From: Hongyi Zhao on
Hi all,

Suppose I've some files with their names consist Chinese characters
and all of these files are resided in the same directory. Now, I want
to delete Chinese characters from all of these filenames. What should
I do?

Thanks in advance.
--
..: Hongyi Zhao [ hongyi.zhao AT gmail.com ] Free as in Freedom :.
From: Ben Bacarisse on
Hongyi Zhao <hongyi.zhao(a)gmail.com> writes:

> Suppose I've some files with their names consist Chinese characters
> and all of these files are resided in the same directory. Now, I want
> to delete Chinese characters from all of these filenames. What should
> I do?

A very useful tool for such things is iconv. It will convert between
one character encoding an another, but it can also be asked to drop
any characters that can't be encoded in the target character set (the
-c flag). Thus:

iconv -c --from=utf-8 --to=ascii

drops all UTF-8 encoded characters that are not in the 7-bit ASCII table.

for f in *; do
mv $f $(echo "$f" | iconv -c --from=utf-8 --to=ascii)
done

(untested -- check before using!!) should do what you want. Of
course, UTF-8 is only one possible encoding for Chinese characters, so
you might have to change that part of the example.

--
Ben.
From: Ben Finney on
Ben Bacarisse <ben.usenet(a)bsb.me.uk> writes:

> for f in *; do
> mv $f $(echo "$f" | iconv -c --from=utf-8 --to=ascii)
> done
>
> (untested -- check before using!!) should do what you want. Of course,
> UTF-8 is only one possible encoding for Chinese characters, so you
> might have to change that part of the example.
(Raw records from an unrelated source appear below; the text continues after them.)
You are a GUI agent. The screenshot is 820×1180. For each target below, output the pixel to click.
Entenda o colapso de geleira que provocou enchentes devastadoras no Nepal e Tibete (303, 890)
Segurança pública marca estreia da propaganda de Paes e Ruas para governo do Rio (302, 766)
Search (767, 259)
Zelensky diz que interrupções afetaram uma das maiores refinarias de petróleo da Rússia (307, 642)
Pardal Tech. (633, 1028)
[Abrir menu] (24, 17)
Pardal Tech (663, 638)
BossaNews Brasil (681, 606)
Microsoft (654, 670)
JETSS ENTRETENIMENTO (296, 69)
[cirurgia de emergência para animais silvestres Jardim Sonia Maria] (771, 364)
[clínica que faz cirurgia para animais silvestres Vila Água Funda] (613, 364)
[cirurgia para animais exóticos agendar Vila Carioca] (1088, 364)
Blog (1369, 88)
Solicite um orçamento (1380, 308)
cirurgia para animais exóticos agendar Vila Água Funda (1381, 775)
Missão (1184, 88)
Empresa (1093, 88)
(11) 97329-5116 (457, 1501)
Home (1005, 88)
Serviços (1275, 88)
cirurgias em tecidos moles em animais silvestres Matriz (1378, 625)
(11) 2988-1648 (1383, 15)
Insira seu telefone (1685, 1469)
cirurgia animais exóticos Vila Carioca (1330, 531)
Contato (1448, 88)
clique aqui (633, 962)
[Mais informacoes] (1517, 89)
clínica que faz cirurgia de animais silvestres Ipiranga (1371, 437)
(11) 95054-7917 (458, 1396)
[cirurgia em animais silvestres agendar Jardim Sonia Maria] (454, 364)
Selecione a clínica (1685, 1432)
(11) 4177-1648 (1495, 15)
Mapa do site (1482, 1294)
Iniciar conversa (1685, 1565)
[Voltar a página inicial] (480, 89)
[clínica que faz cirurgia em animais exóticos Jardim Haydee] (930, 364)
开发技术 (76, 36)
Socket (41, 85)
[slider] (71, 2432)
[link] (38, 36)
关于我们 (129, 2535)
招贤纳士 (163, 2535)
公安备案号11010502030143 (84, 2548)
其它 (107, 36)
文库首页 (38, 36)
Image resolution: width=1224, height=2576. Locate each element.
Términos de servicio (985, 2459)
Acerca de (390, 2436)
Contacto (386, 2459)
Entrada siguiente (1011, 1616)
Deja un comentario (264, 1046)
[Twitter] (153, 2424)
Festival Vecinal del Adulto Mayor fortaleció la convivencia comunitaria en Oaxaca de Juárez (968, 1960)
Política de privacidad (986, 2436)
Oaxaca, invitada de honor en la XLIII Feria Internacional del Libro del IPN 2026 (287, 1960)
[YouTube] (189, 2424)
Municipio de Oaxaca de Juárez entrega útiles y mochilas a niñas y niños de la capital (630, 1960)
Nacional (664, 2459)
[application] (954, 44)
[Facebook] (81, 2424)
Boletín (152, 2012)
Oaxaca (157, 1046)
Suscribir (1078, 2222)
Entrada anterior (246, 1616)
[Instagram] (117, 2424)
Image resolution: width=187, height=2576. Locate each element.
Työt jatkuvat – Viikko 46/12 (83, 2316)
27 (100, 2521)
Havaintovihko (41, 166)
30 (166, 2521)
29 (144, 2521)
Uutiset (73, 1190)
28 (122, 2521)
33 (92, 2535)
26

You will also need to consider the scenario when the removal of some
characters results in a collision in the names.

--
\ “The whole area of [treating source code as intellectual |
`\ property] is almost assuring a customer that you are not going |
_o__) to do any innovation in the future.” —Gary Barnett |
Ben Finney
From: Ben Bacarisse on
Ben Finney <ben+unix(a)benfinney.id.au> writes:

> Ben Bacarisse <ben.usenet(a)bsb.me.uk> writes:
>
>> for f in *; do
>> mv $f $(echo "$f" | iconv -c --from=utf-8 --to=ascii)

<sigh> missing quotes round both arguments to mv:

mv "$f" "$(echo """$f""" | iconv -c --from=utf-8 --to=ascii)"

>> done
>>
>> (untested -- check before using!!) should do what you want. Of course,
>> UTF-8 is only one possible encoding for Chinese characters, so you
>> might have to change that part of the example.
>
> You will also need to consider the scenario when the removal of some
> characters results in a collision in the names.

Well, the OP will, yes.

To the OP: if you extend this idea to a more general move of a path
name, take care with other effects of dropping characters. Components
of the path can turn into . or .. (this can happen even with the loop
above) or might be dropped altogether.

--
Ben.